> Stated task: Recast the items below as a Markdown table with two columns, Row and Line: number each non-blank line in Row and put its text in Line.

> Exercise data:

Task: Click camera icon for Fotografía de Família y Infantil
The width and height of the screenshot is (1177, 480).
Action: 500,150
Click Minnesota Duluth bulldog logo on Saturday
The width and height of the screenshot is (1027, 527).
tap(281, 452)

> Completed exercise:
| Row | Line |
|---|---|
| 1 | Task: Click camera icon for Fotografía de Família y Infantil |
| 2 | The width and height of the screenshot is (1177, 480). |
| 3 | Action: 500,150 |
| 4 | Click Minnesota Duluth bulldog logo on Saturday |
| 5 | The width and height of the screenshot is (1027, 527). |
| 6 | tap(281, 452) |